To go beyond this, we students need to challenge our comfort zones and broaden their boundaries. In the past, Connect 4 has hosted events promoting dialogue on self-segregation, which I applaud, yet a stronger stimulus is needed to move beyond complacency. I would argue that the Mothers bar incident was an example of that stimulus, albeit an unfortunate and unnecessary one. The student body’s response to the episode was admirable, because we broke down our self-constructed barriers and came together for a reason. We were no longer freshmen or seniors, Jewish or Christian or atheist, Greek or non-Greek, black or white or whatever. We were Wash. U. students, united in our outrage.

I don’t advocate that we eliminate student groups or other divisions; Wash. U. is far too big for every student to develop a personal, meaningful relationship with everyone else on campus. Also, one needs these ways of refining one’s identity. I advocate, however, that Wash. U. fosters a more fluid social dynamic, so that interactions among students of different backgrounds and interests are more prevalent and less awkward. What I hope for is a campus that has been stimulated beyond individual comfort zones, one that is not only more diverse but also less self-segregated.

Cyrus is a sophomore in Arts & Sciences. He can be reached via e-mail at cfbahras@wustl.edu.

  • Ezelle Sanford, III

    I do agree, in part, with the statements made above. Humans have a basic need to associate with others based upon a common interest. Think about it. How do conversations start? How do you develop relationships? Common ground is the foundation for all successful relationships.

    With that being said however, I think the editorial confuses two things when it comes to self-segregation: separation based upon mutable characteristics as opposed to immutable ones. Let’s be clear, yeah it can get annoying to see the Lien 3 kids always hanging out together, but that part of their identity changes from year to year, and sometimes from semester to semester. That to me isn’t as big of a problem because those kids might have all come from different backgrounds, and they are being exposed to the slide of the Wash U demographic pie. The problem, which many students point out, is separation based upon those immutable characteristics– the more or less permanent parts of our identity that, more often than not, lead to deeper and more salient bonds. Not to say there is anything wrong with this, however why stop there? Why not reach out further and make a new friend? These bond form groups which are easily recognizable, and therefore easily pointed out and criticized by other students.

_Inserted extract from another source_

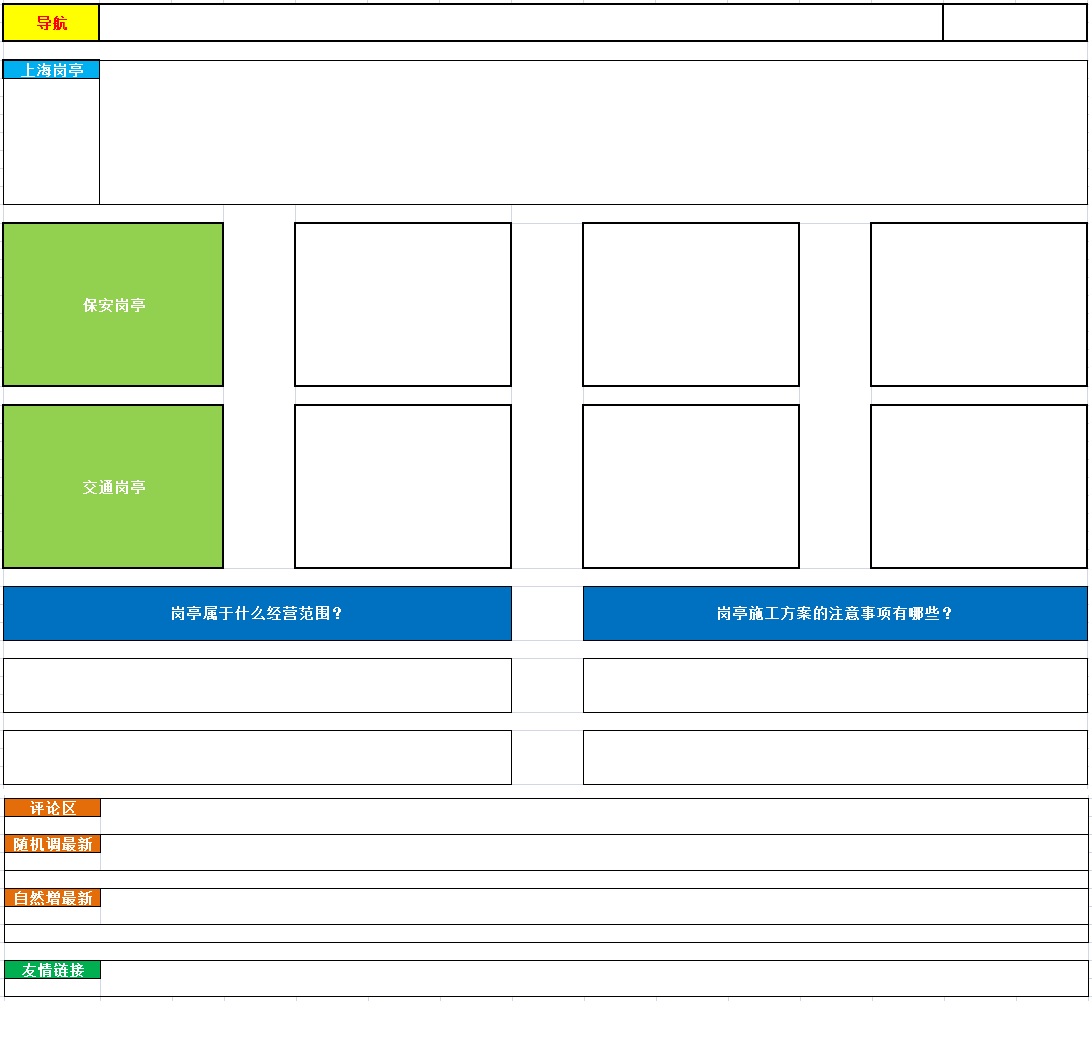Click the large empty area right of 上海岗亭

    I want to challenge this notion of “self-segregation”. Let’s not fall into the trap of believing everything that people say is a problem. Can you really blame a group of African-American students for being good friends, if they all live on the same floor? That complicates things (see above). They all live on a floor which has a prevalence of African-American residents (which happens often on the South 40). Can we really say that they “self-segregate”? Or are they forced to build relationships all because of the way the Residential Office chooses to house students? Can we really say that Asian and Asian-American students “self-segregate” when they hang out speaking their native languages? How do we know that they did not bond during the International Students pre-orientation program? Didn’t we all build relationships during our Pre-O’s? Why aren’t there other people represented in those groups? And let us not forget those students who have friends across racial, religious, gender, sexual orientation, and any other identification lines. Why don’t we acknowledge them? These are the critical questions I must ask, because I do not think that grouping of students is as intentional on the students’ part as critics may claim.

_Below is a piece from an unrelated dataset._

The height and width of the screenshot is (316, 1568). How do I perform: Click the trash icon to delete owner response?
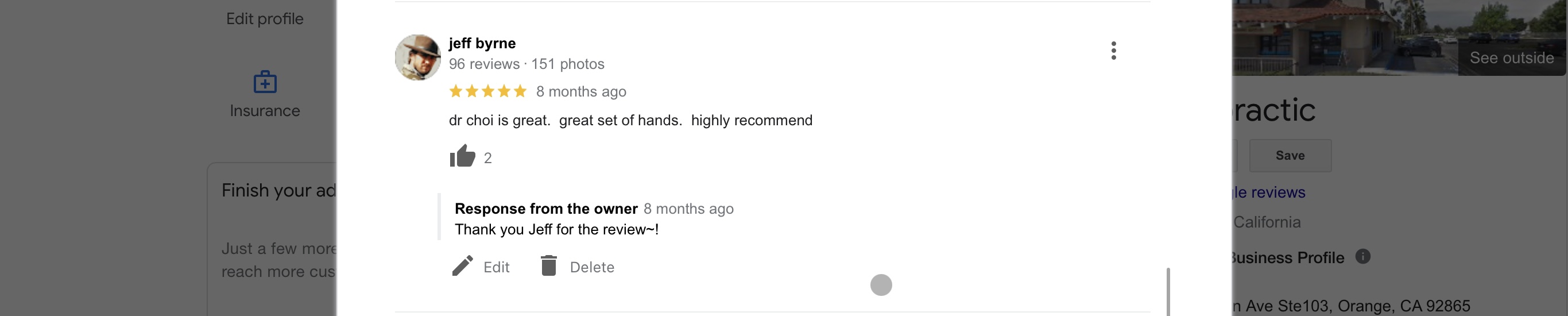548,266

    Some people have expressed doubt about the Diversity Affairs Council during the election process, and they all seem to be saying the same thing: the issues that we face are too huge to be conquered by a new group in Student Union. To those people I say, come up with something better. The Diversity Affairs Council is just another step, of many, that Washington University students, faculty, and staff have taken to make this a more inclusive campus. Yes the DAC has large goals, but they are not unobtainable, and we will achieve anything if we sit and ponder upon the magnanimity of these issues.

    One of the main reasons why the Diversity Affairs Council was formed was to increase student interaction, and that will be achieved in various ways through the coming years. I encourage my peers, especially those who continue to claim that these are far reaching goals, to get involved, and to make it what you would like it to be.

    I challenge you. Meet someone new. Step out of your comfort zone and start a conversation. You never know what might happen.